L’industria dell’aborto vuole che non debba esserci spazio per la vergogna. I «bambini non nati e uccisi nel ventre materno» – scriveva Giuliano Ferrara lo scorso 17 settembre – vengono innalzati «come trofei di una cultura sociale che si nasconde dietro il dramma delle donne con untuosità insopportabile». Eppure le donne che hanno abortito, inclusa Thurman, ammettono di provare vergogna, anche quando nessun altro sa del loro gesto. «C’è così tanto dolore in questa storia», ha messo nero su bianco l’attrice. Che ha continuato così:
«Finora è stato il mio segreto più oscuro. L’aborto che ho avuto da adolescente è stata la decisione più difficile della mia vita, quella che mi ha causato angoscia allora e che mi rattrista anche adesso, ma è stato il percorso verso una vita piena di gioia e amore che ho vissuto. La scelta di non mantenere quella gravidanza precoce mi ha permesso di crescere e diventare la madre che volevo e dovevo essere». Anche qui c’è da notare un interessante e freudiano salto logico e assiologico. Come ha sottolineato da Daniel Payne su Not the Bee, Thurman si riferisce ovviamente a suo figlio quando sul WP scrive «Volevo tenere il bambino». Quando invece, a distanza di un capoverso o poco più, arriva a descrivere la sua decisione, la parola
«bambino» viene sostituita da un eufemismo, così l’attrice sceglie di «non terminare quella gravidanza precoce». Un chiaro tentativo di seppellire semanticamente la verità, anche da se stessa: quel giorno a «terminare» è stata la vita del suo bimbo, non la gravidanza. Senza contare che troppe donne – fa notare Nancy Flanders – «non hanno idea di come sarebbero state le loro vite se non avessero abortito»; non avranno mai modo di sapere «quanto sarebbero state immensamente più belle le loro vite se avessero permesso la nascita anche degli altri loro figli».

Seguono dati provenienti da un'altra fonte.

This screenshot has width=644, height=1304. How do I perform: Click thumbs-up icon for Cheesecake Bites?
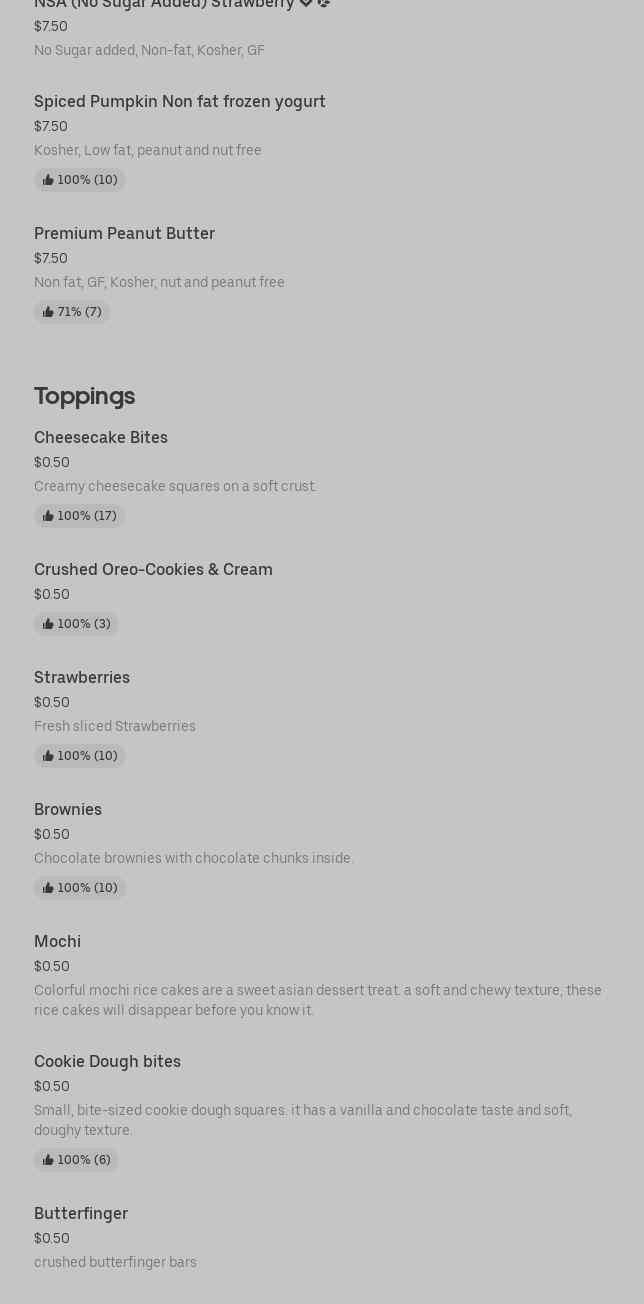48,516
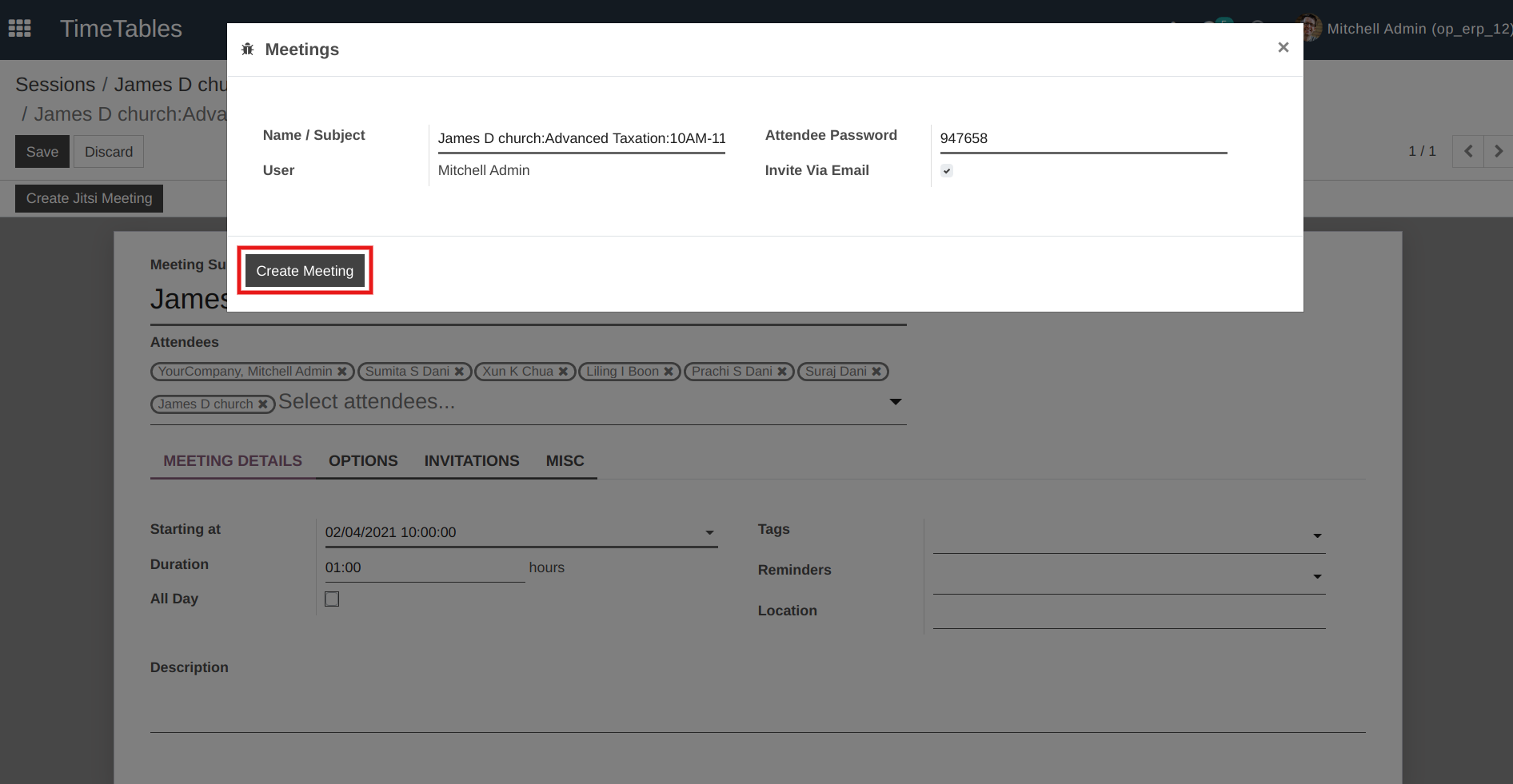Go to previous record arrow

coord(1467,151)
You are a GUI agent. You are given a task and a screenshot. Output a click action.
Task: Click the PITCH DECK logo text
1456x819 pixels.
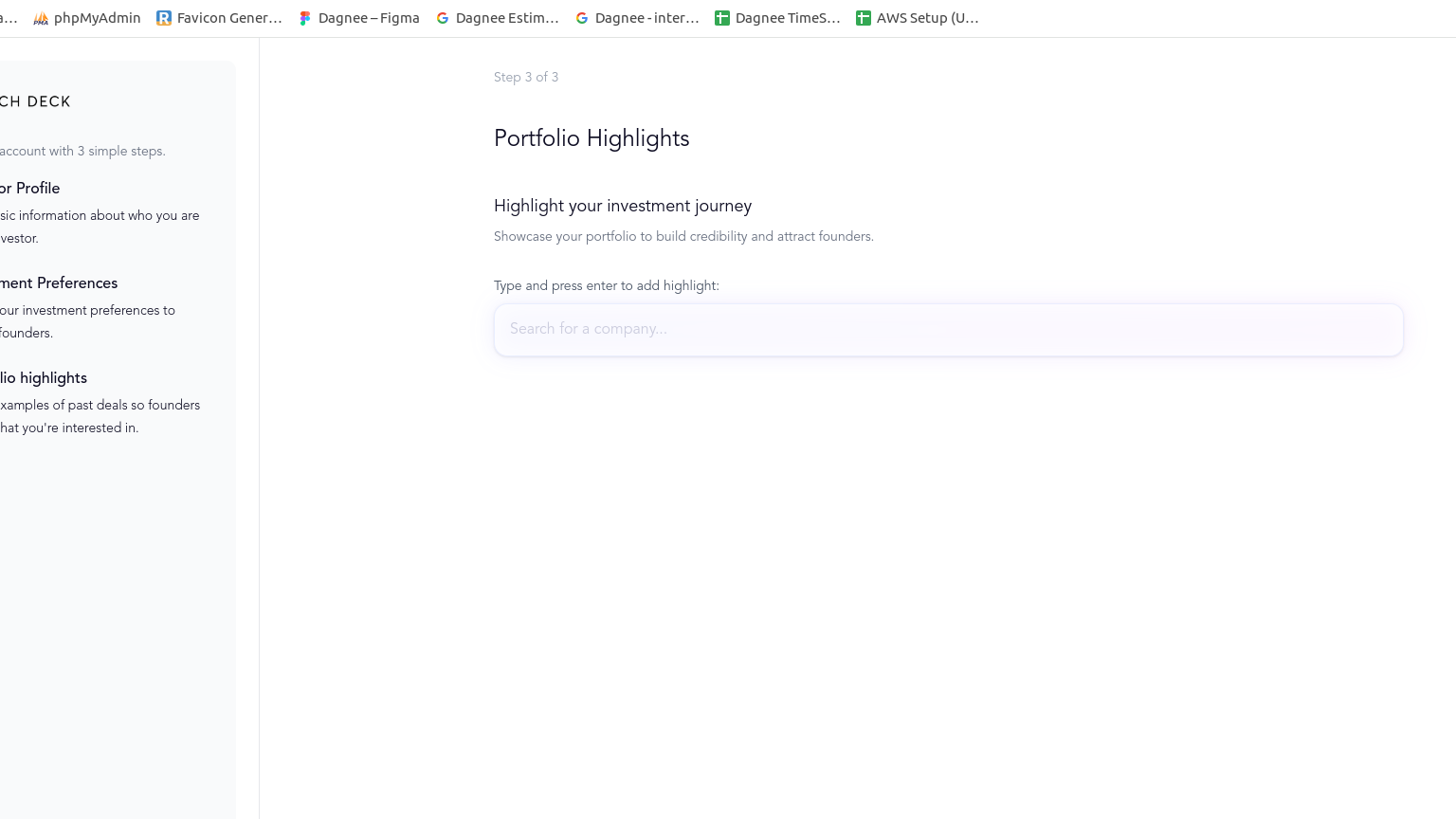point(35,101)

«Mani bellissime» e compassione
Nell’editoriale rimbalzato in tutto il mondo, Uma Thurman parla infine del medico che la incontrò. Aveva appena posto fine alla vita del suo bambino e lei lo descrive come un uomo che le ha mostrato un «gesto di umanità». Ecco quale: «Quando la procedura è stata completata, il dottore mi ha guardato e mi ha detto: “Hai delle mani bellissime, mi ricordi mia figlia”. Quel singolo gesto di umanità è impresso nella mia mente come uno dei momenti più compassionevoli che abbia mai vissuto». Al netto di contingenze capaci di obnubilare il reale anche a distanza di trent’anni, in questo passaggio della confessione risulta autoevidente quanto il concetto di compassione si sia relativizzato a dismisura, finendo per pervertirsi. Chiosa la giornalista di Live
Action Nancy Flanders: «Pochi istanti prima quest’uomo aveva ignorato l’umanità del bambino avente già un cuore pulsante e onde cerebrali, e che al momento della sua morte era probabilmente in grado di muovere le braccia e le gambe». È reale compassione? È vera umanità? Qualcuno forse non sarebbe d’accordo. Per esempio Heidi Crowter, la 26enne con la sindrome di Down che ha appena perso un ricorso davanti all’Alta corte di Londra riguardante la legge abortiva estrema che mira a sopprimere persone con la sua stessa sindrome.
Femministe assenti
Sta di fatto che la tragedia non è la legge texana che tanti bambini sta salvando anche in queste ore, ma che alla brava e bella protagonista di Kill Bill sia stata negata l’opportunità di essere una madre per il suo bambino. Dallo sfogo della pupilla di Quentin Tarantino, un giornalismo serio ricaverebbe esattamente il contrario di ciò che è stato incorniciato da titoli e sottotitoli di mezzo mondo: «A lei e a suo figlio – conclude la Flanders – è stata negata la possibilità di esprimere il proprio potenziale e dimostrare che le donne non hanno bisogno dell’aborto per avere successo».